PROBLEM DETAILS: A complete answer lists every line of the entries below where the string "agent" appears.

(Dataset entries)
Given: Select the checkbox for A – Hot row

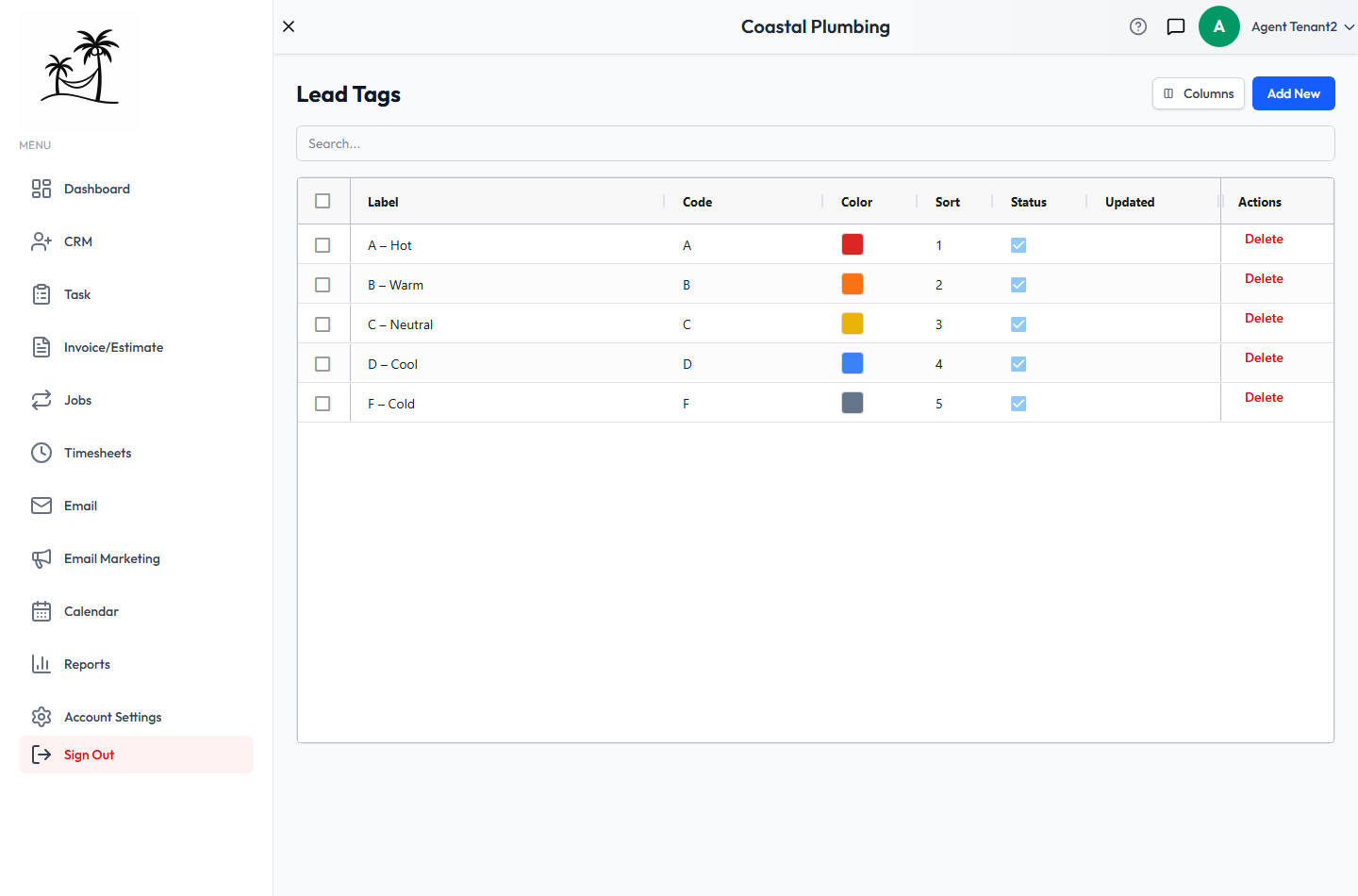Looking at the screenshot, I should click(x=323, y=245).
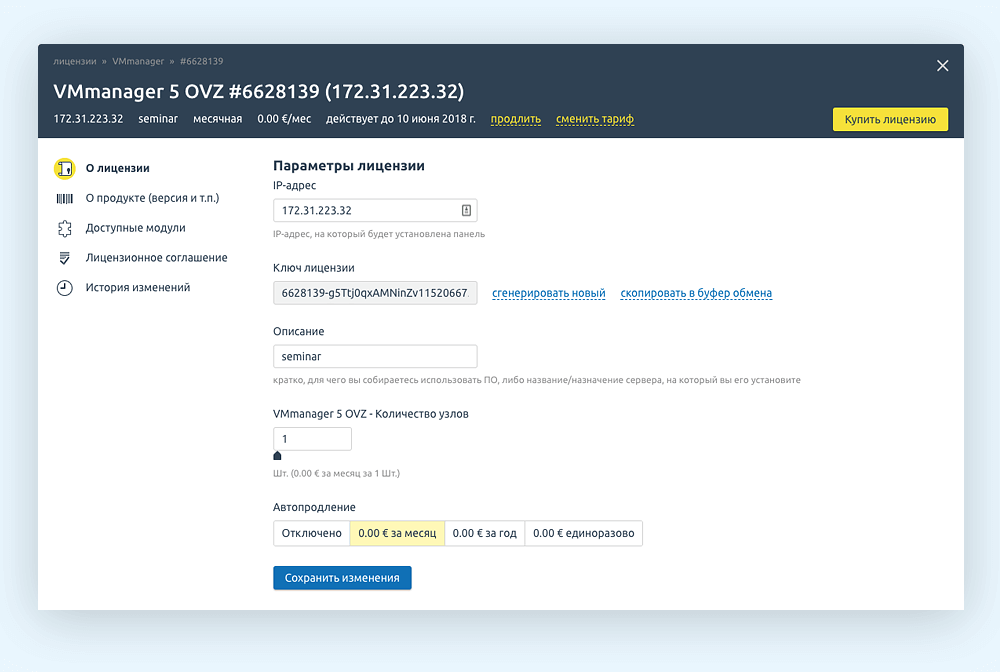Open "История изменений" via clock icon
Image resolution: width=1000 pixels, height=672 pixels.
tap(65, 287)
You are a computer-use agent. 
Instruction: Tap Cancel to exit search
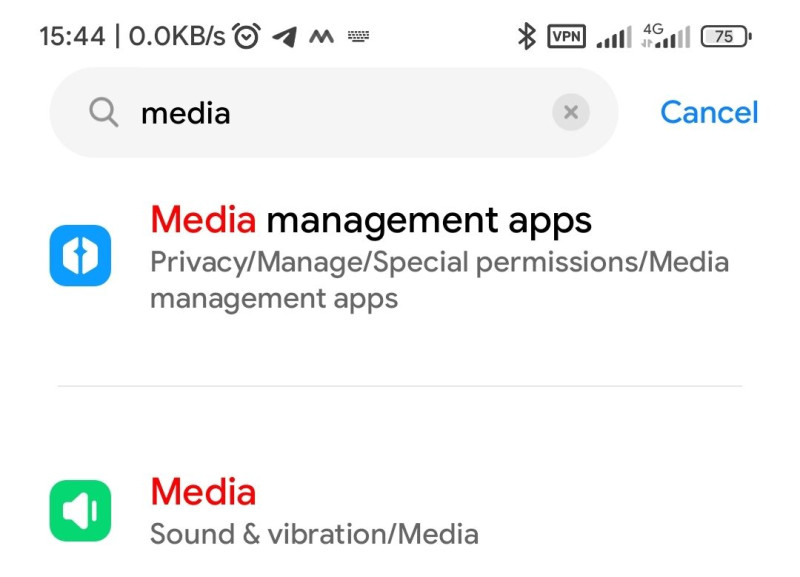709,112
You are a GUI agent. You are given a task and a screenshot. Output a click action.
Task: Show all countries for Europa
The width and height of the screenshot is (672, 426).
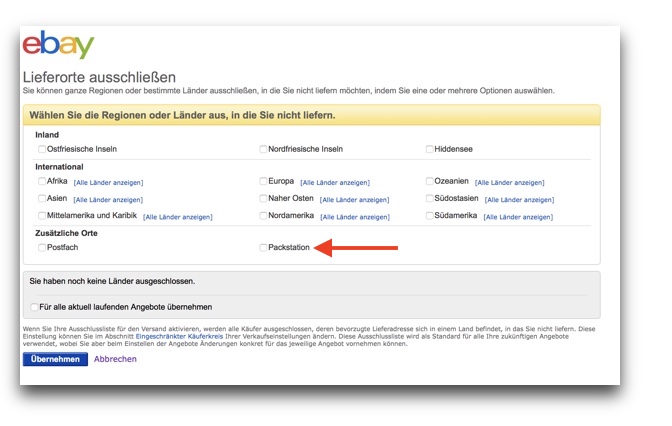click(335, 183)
==
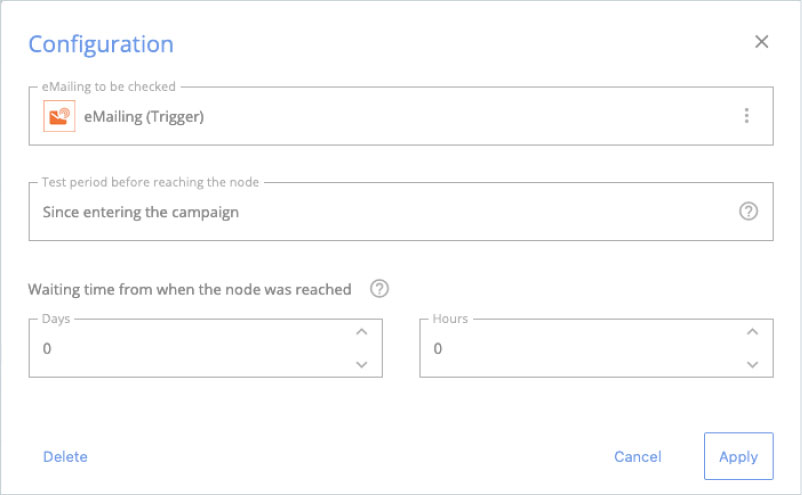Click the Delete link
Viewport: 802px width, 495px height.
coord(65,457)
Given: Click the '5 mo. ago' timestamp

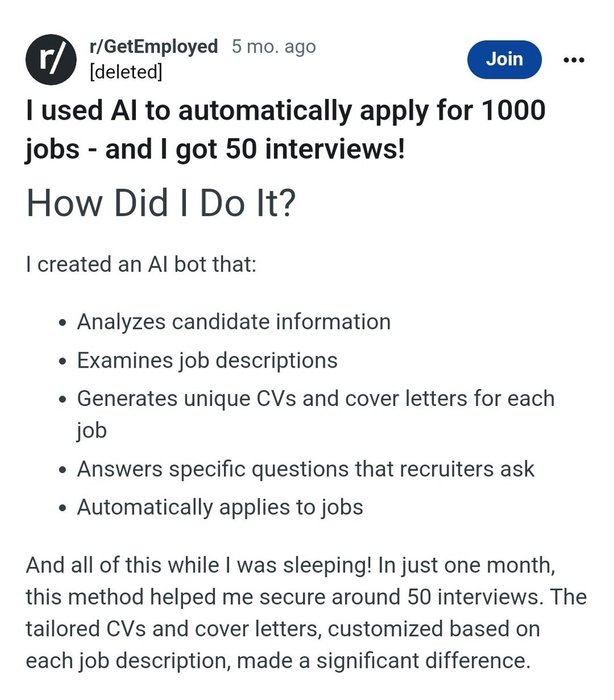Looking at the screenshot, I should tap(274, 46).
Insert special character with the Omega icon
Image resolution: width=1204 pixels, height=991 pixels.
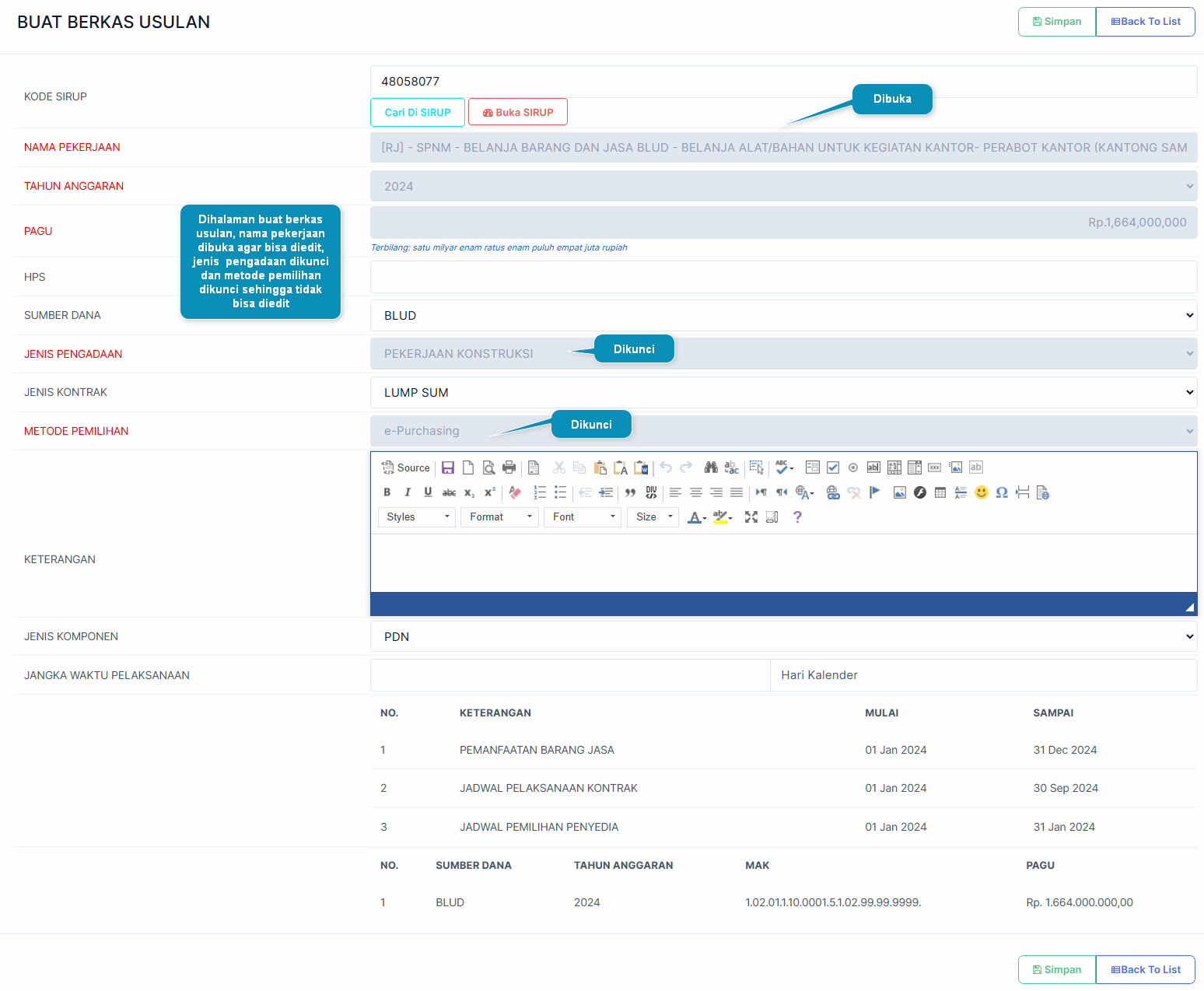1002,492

PROBLEM SOLUTION:
You are a computer-use agent. 
You are a GUI agent. You are given a task and a screenshot. Output a click action.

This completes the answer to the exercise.